In the obtuse triangle ABC, AM = MB , $MD\bot BC,EC\bot BC$ and the area of the triangle ABC is 24. The area of the triangle BED is
[a] 9
[b] 12
[c] 15
[d] 18

Answer 1

Hint: Join CM. Use the fact that the median of a triangle divides the triangle into two triangles of equal area. Hence prove that $ar\left( \Delta BMC \right)=12$ Use the fact that the areas of triangles on the same base and between the same parallels are equal and hence find the area of the triangle BDE.

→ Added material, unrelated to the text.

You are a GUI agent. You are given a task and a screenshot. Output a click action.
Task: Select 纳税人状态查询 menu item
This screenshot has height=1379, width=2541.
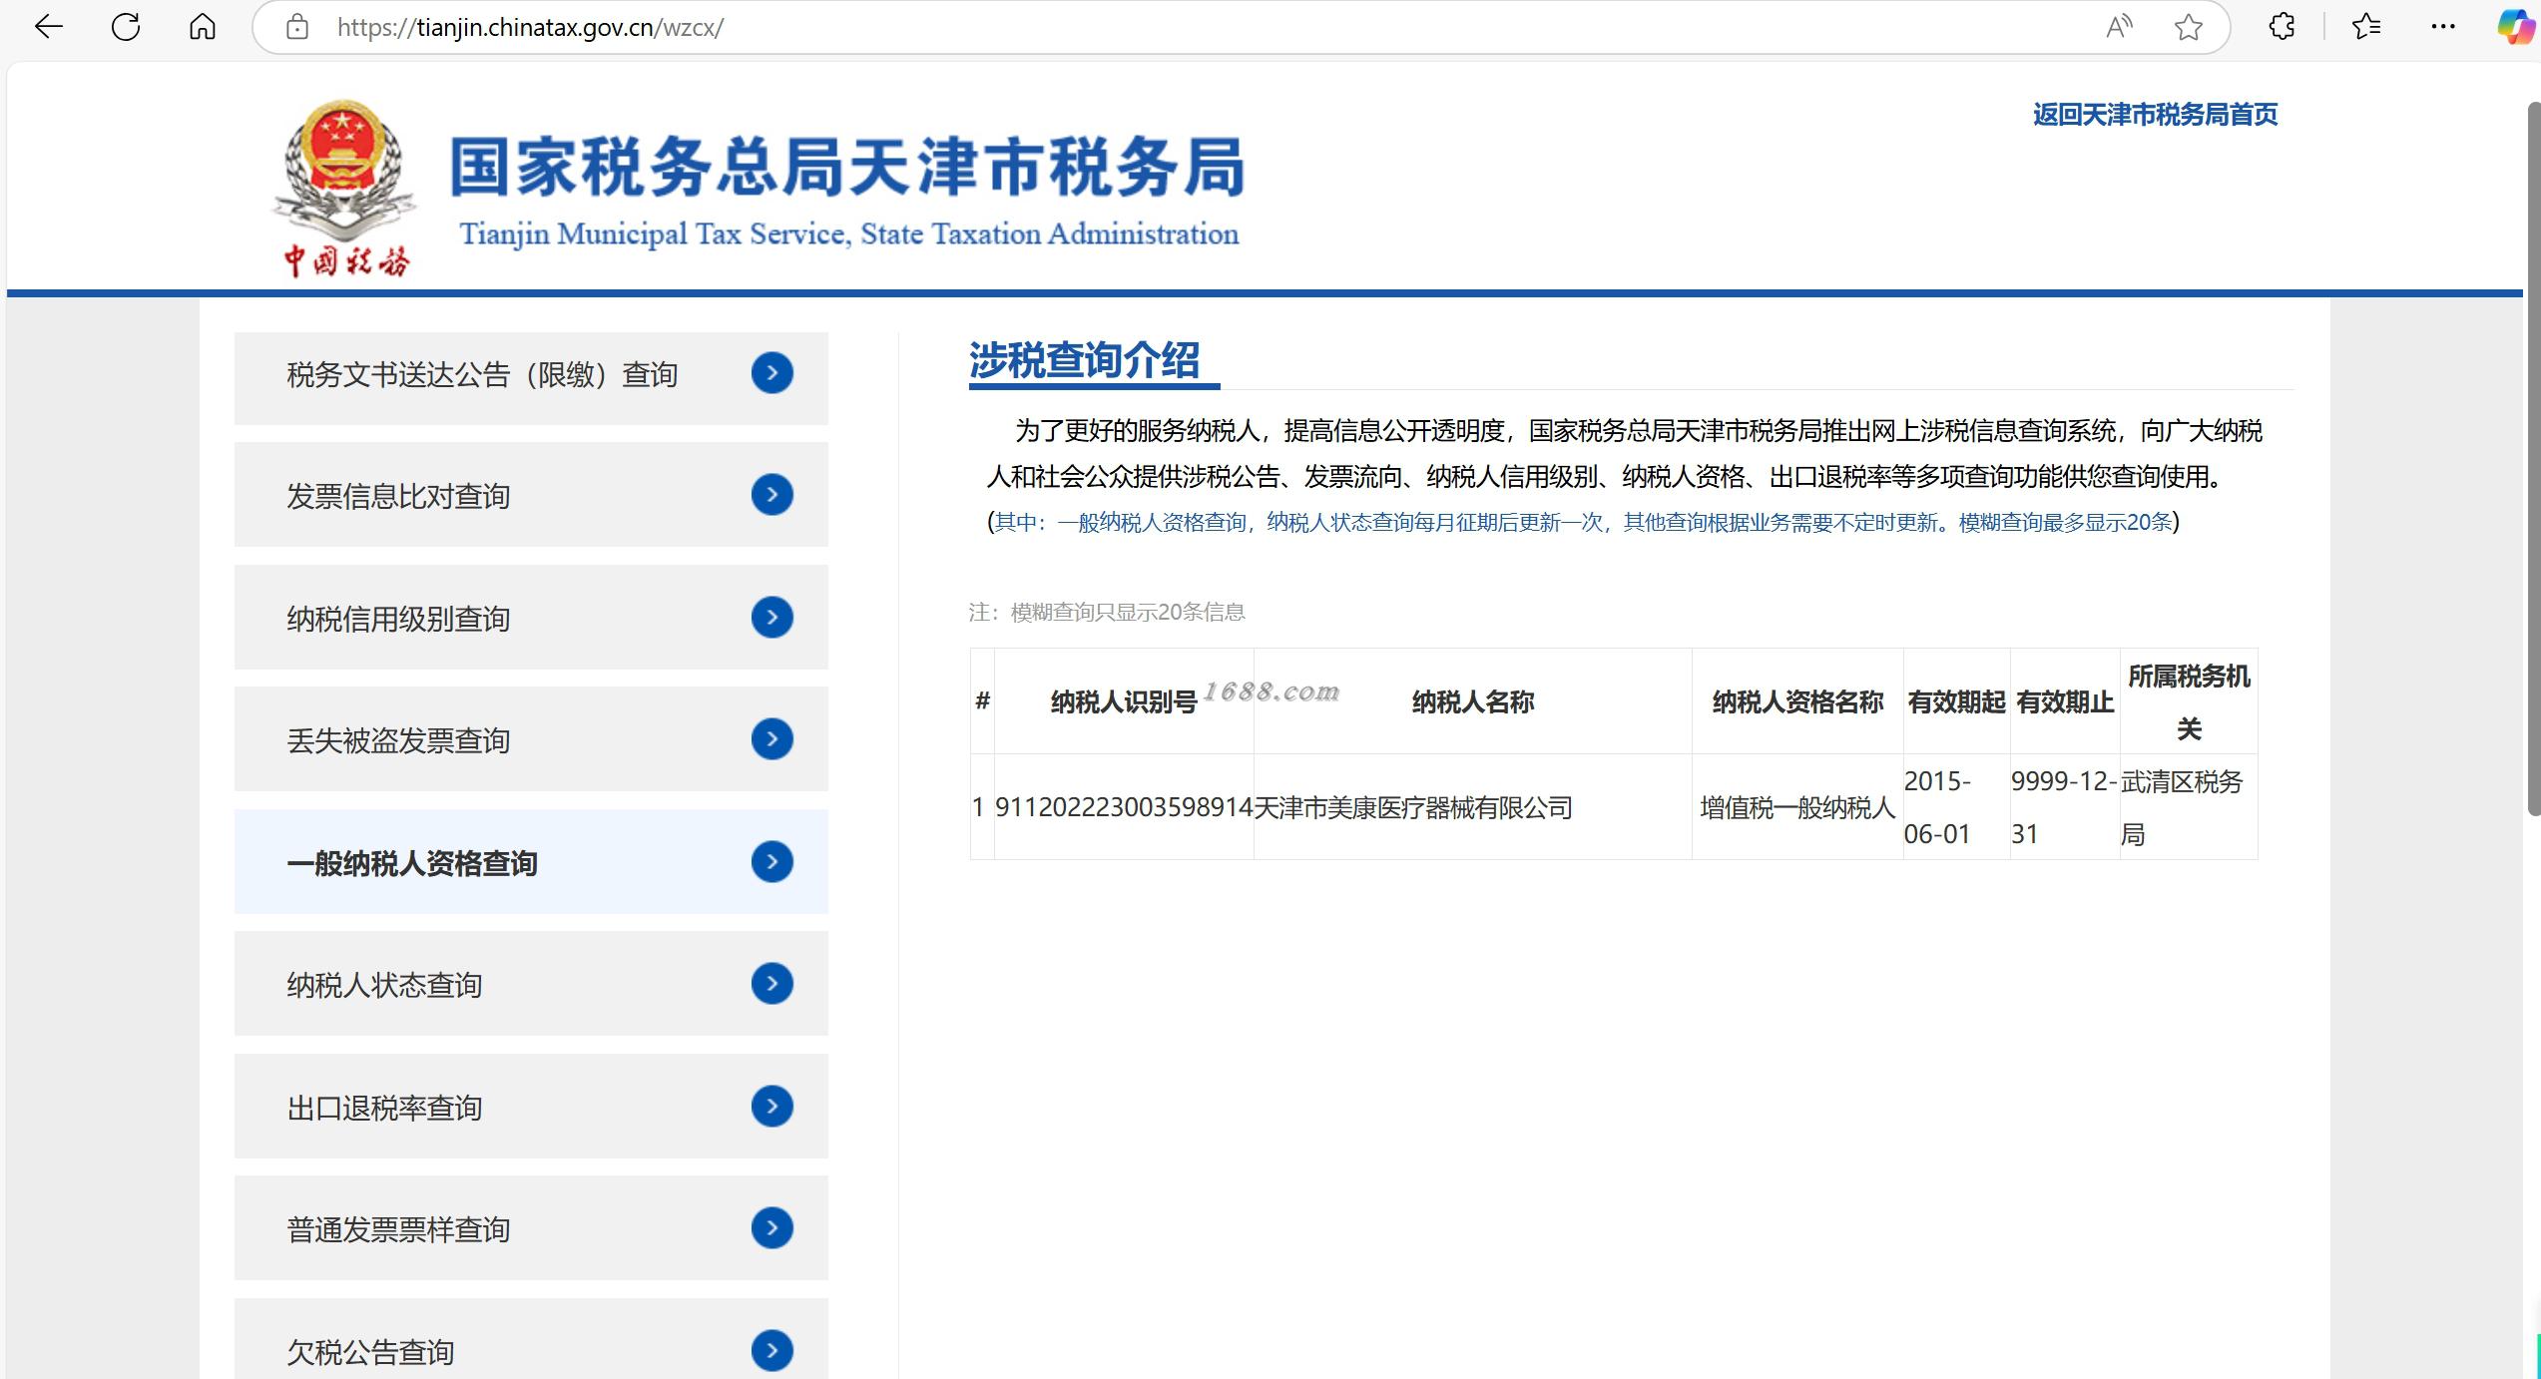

Complete step-by-step answer:

Given: ABC is an obtuse-angled triangle, with obtuse angle at C. M is the midpoint of AB and MD is perpendicular to BC. The perpendicular to BC at point C intersects AB at E. Area of the triangle ABC is 24.
To determine: Area of the triangle BDE.
Construction: Join CM.
In triangle ABC, we have CM as the median of the triangle (as M is the midpoint of AB).
We know that in a triangle the median of the triangle divides the triangle into two triangles of equal area. Hence, we have
$ar\left( \Delta AMC \right)=ar\left( \Delta BMC \right)=\dfrac{1}{2}ar\left( \Delta ABC \right)$
Since the area of the triangle ABC is 24, we have
$ar\left( \Delta BMC \right)=\dfrac{1}{2}\times 24=12$
From the figure, we have
$ar\left( \Delta BMC \right)=ar\left( \Delta BDM \right)+ar\left( \Delta CDM \right)$
Hence, we have
$ar\left( \Delta BDM \right)+ar\left( \Delta CDM \right)=12\text{ }\left( i \right)$
Since MD and EC are perpendicular on the same line BC, MD||BC.
Triangles EDM and CDM are on the same base MD and between the same parallels, MD and EC
We know that the areas of triangles on the same base and between the same parallels is equal.
Hence, we have
$ar\left( \Delta EDM \right)=ar\left( \Delta CDM \right)$
Substituting the value of $ar\left( \Delta CDM \right)$ in equation (i), we get
$ar\left( \Delta BDM \right)+ar\left( \Delta EDM \right)=12$
From the figure, we have $ar\left( \Delta BDM \right)+ar\left( \Delta EDM \right)=ar\left( \Delta BDE \right)$
Hence, we have $ar\left( \Delta BDE \right)=12$
Hence option [b] is correct.

Note: [1] In these types students often get confused which formulae to use and how to find the value. It can be noted that the following properties are helpful in finding areas.
[a] Median of a triangle divides the triangle into two triangles of equal area
[b] Areas of two congruent triangles are equal
[c] The ratio of areas of two similar triangles is equal to the square of the ratio of their corresponding sides
[d] Areas of triangles/parallelograms on the same base and between the same parallels are equal.